NOUVELLE LOI SUR l’ETAT D’URGENCE : Le jeu trouble du palais

Comme annoncé lundi par le ministre de l’Intérieur, la nouvelle loi modifiant la loi de 1969, relative à l’état d’urgence et à l’état de siège, a été promulguée hier, mardi 19 janvier, par le président de la République. Mais le communiqué du palais qui a relayé l’information semble dire que la modification est désormais opposable, alors que l’on est qu’à l’étape de la promulgation.

Avant même son insertion dans le journal officiel, la nouvelle loi sur l’état d’urgence et l’état de siège semble prendre effet. C’est du moins ce que le communiqué du palais, daté du 19 janvier 2021, pourrait donner à lire.

Voici ce que dit la note : «le Président de la République demande aux membres du Gouvernement de veiller à l’exécution stricte des dispositions d’application de la loi modifiée (la loi 69-29 du 29 avril 1969, Ndlr), valable pour un mois renouvelable».

Non sans préciser que l’état d’urgence décrété le 6 janvier est terminé, le communiqué renseigne que «nous basculons» dans le troisième régime adopté
le 11 janvier dernier. C’est-à-dire, le régime de «la gestion des catastrophes et crises sanitaires».

Mieux, la cellule de communication de la présidence, coordonnée par Seydou Guèye, ajoute: «le chef de l’Etat a en outre décidé de maintenir le couvre-feu, de 21 h à 5 h du matin, sur l’étendue des régions de Dakar et Thiès».

C’est donc clair. les arrêtés signés lundi 18 janvier par les gouverneurs des deux régions concernées cèdent le pas à la loi qui
vient fraîchement d’être promulguée. Alors, même s’il est établi que la pandémie de covid-19 a transformé les règles en exceptions, il va s’en dire que l’opposabilité de cette modification qui semble intervenir avant son insertion dans le journal officiel (JO) pose problème.

«l’entrée en vigueur n’intervient au plutôt que le lendemain de la publication de la loi au journal officiel», a répondu Me Assane Dioma Ndiaye à la question de lii Quotidien. En effet, ce que l’avocat tente de nous faire savoir c’est que la promulgation est certes une étape décisive dansla procédure législative, mais elle n’est pas suffisante pour qu’une loi soit opposable à ses destinataires.
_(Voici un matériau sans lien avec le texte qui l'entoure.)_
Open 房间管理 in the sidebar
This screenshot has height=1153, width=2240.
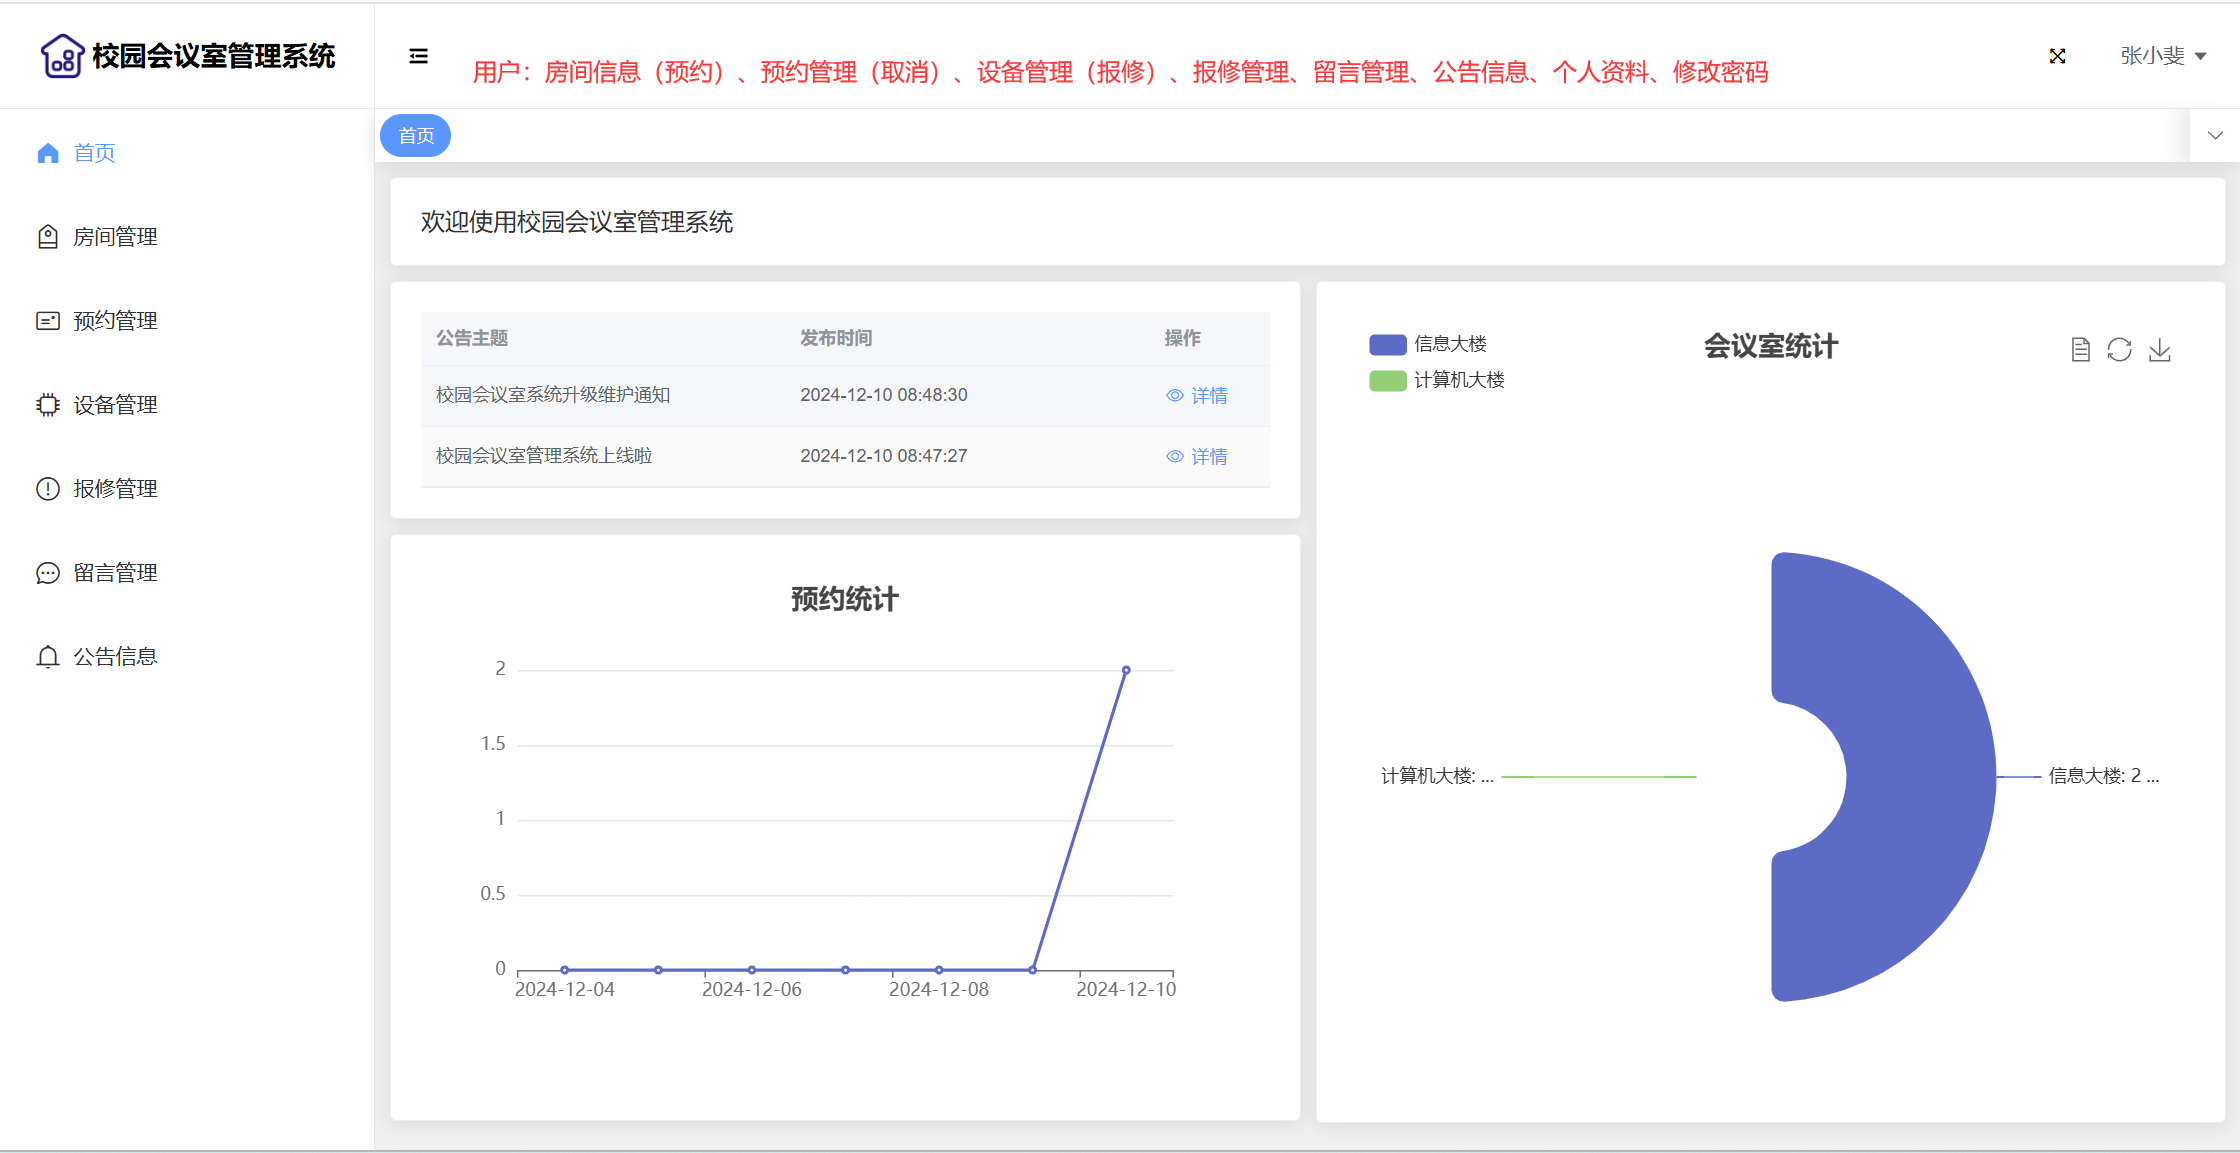pos(115,237)
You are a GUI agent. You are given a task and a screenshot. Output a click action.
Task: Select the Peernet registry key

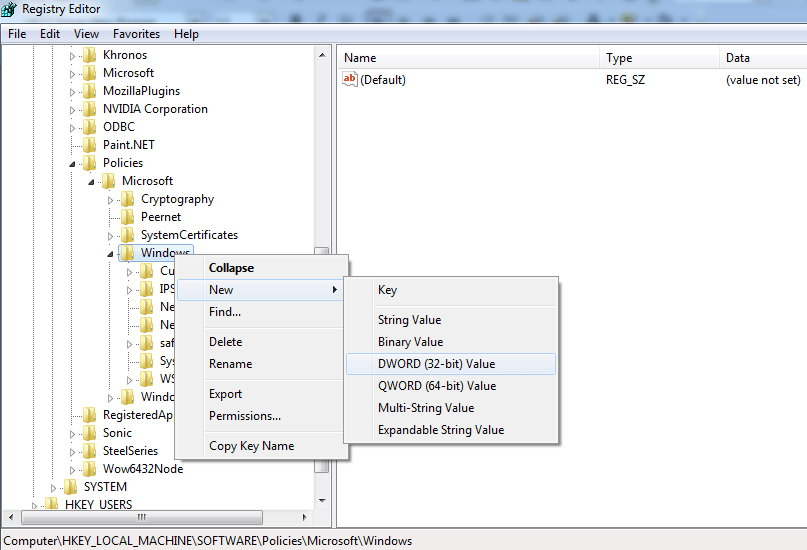161,217
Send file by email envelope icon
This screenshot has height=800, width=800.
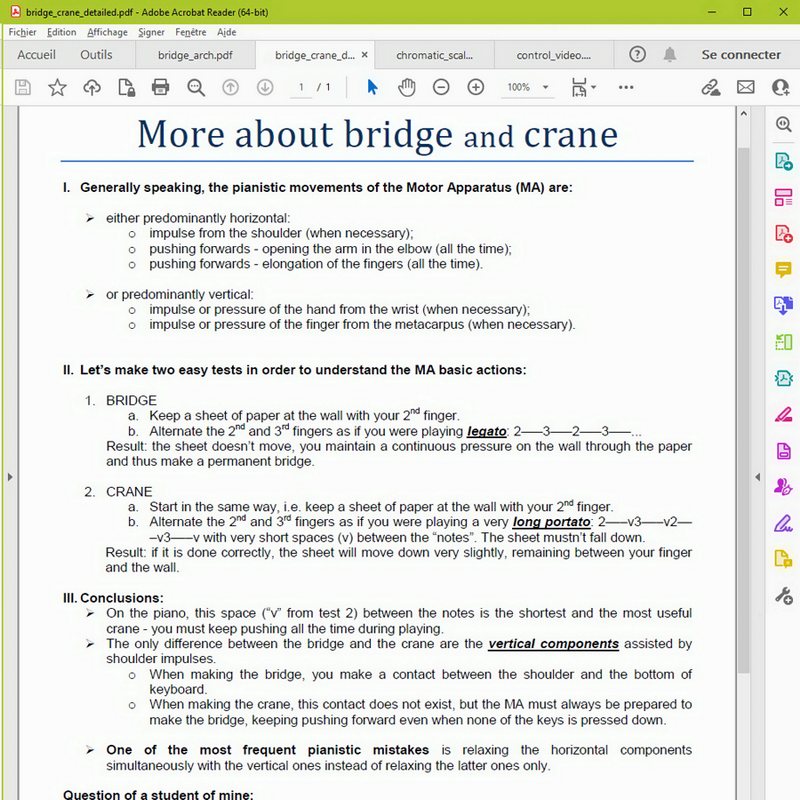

En réalité, le communiqué porté à la connaissance des sénégalais ne mentionne nulle part que la loi a fait l’objet d’une insertion dans le JO. Lorsque le ministre de l’Intérieur disait que les arrêtés des gouverneurs de Dakar et de Thiès, qui produisent les mêmes effets que la loi, devaient avoir une durée de validité de huit jours, beaucoup en concluaient que c’était pour que la procédure législative arrive
à son terme. Mais, la réalité semble être autre.

Dans son information, le palais ne dit rien sur le sort des actes précédemment pris par les autorités administratives des deux régions. Ou bien alorsles huit jours sont inclus dans le mois renouvelable qui vient d’être communiqué ? Rien n’aide à y voir très clair.